* BRIEF *
Check each line of the entries. Copy the ones that contain the string "agent".

·····

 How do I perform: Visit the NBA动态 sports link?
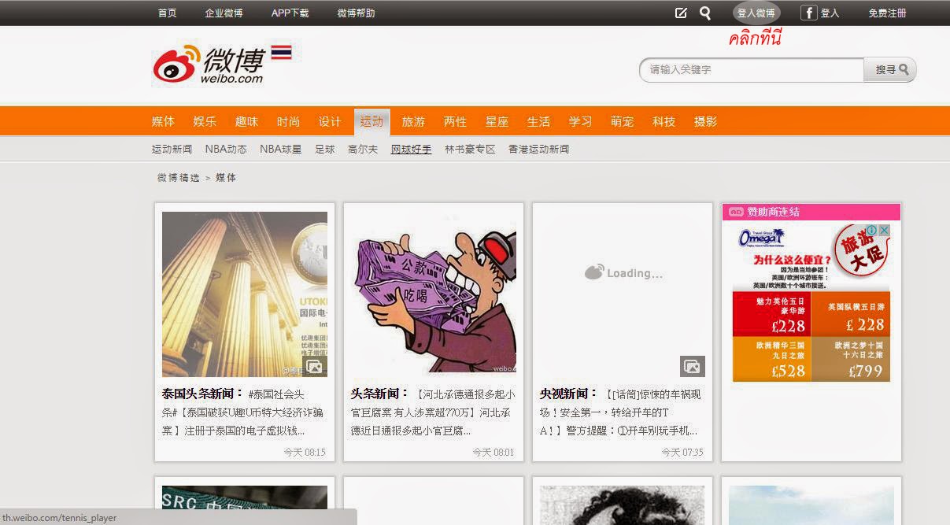click(226, 149)
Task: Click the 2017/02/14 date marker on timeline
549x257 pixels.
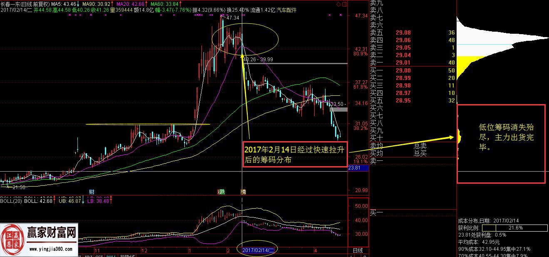Action: pyautogui.click(x=258, y=250)
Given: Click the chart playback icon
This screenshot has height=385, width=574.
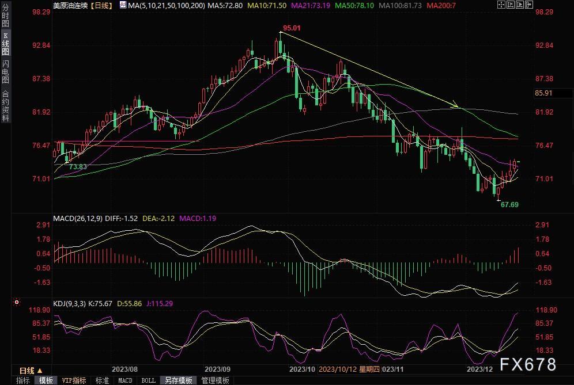Looking at the screenshot, I should pyautogui.click(x=519, y=5).
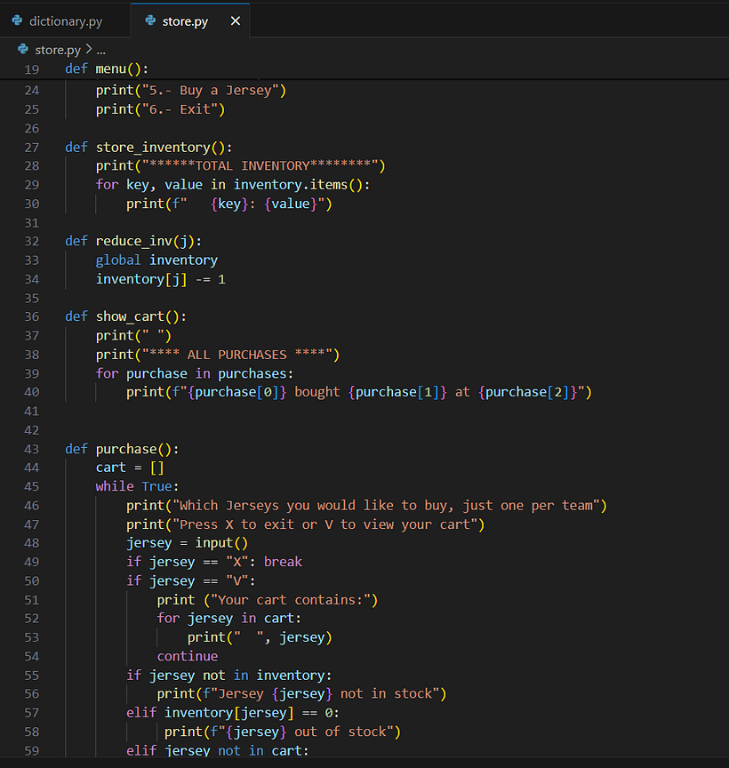Click the Python file icon in the breadcrumb
This screenshot has height=768, width=729.
(23, 50)
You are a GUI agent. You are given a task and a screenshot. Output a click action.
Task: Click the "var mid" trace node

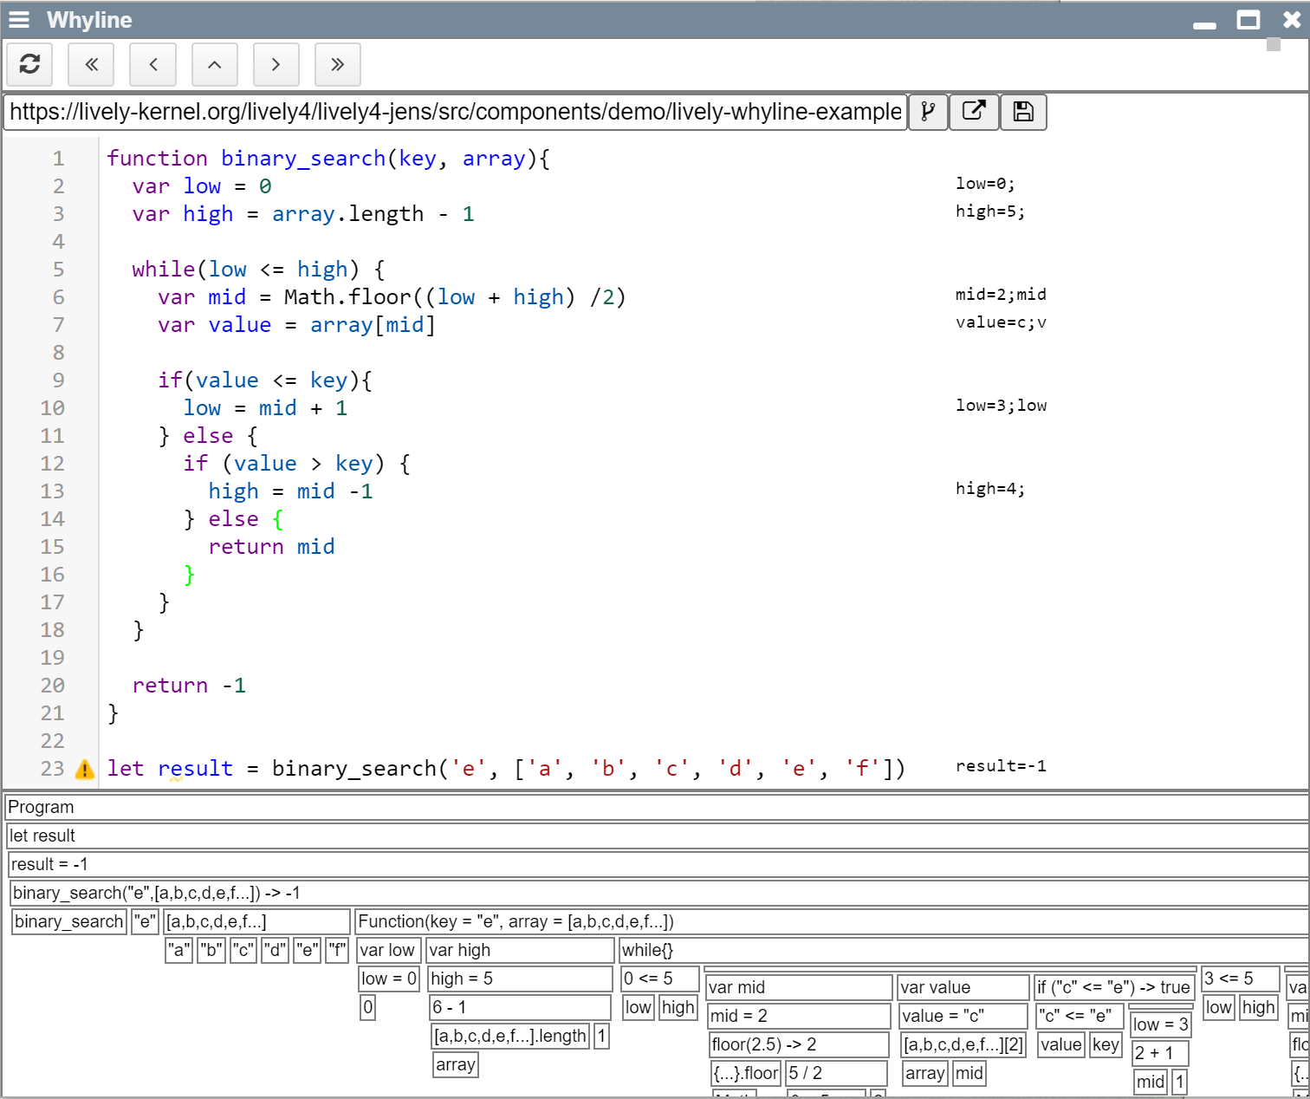point(736,987)
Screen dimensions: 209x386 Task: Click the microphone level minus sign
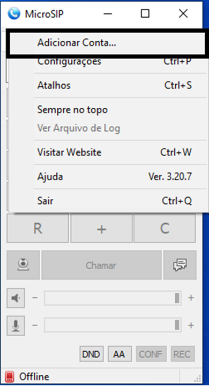coord(35,325)
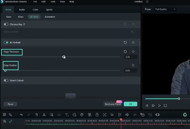Screen dimensions: 190x129
Task: Enable the Smart Cutout toggle
Action: pyautogui.click(x=6, y=81)
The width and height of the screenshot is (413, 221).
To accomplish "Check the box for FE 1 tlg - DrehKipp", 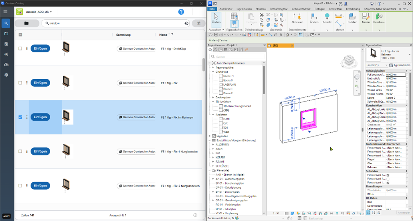I will coord(21,48).
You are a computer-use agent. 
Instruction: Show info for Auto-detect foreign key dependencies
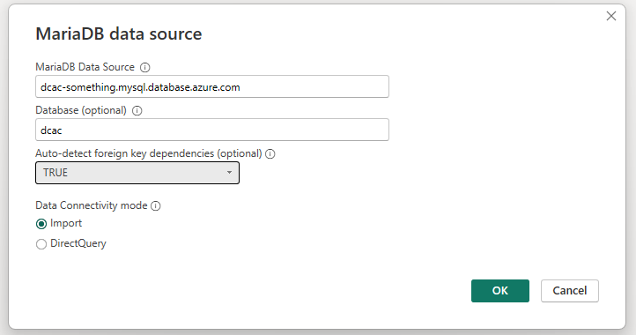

·····

* TASK SOLUTION *
You are a GUI agent. You are given a task and a screenshot. Output a click action.
You are a computer-use agent. 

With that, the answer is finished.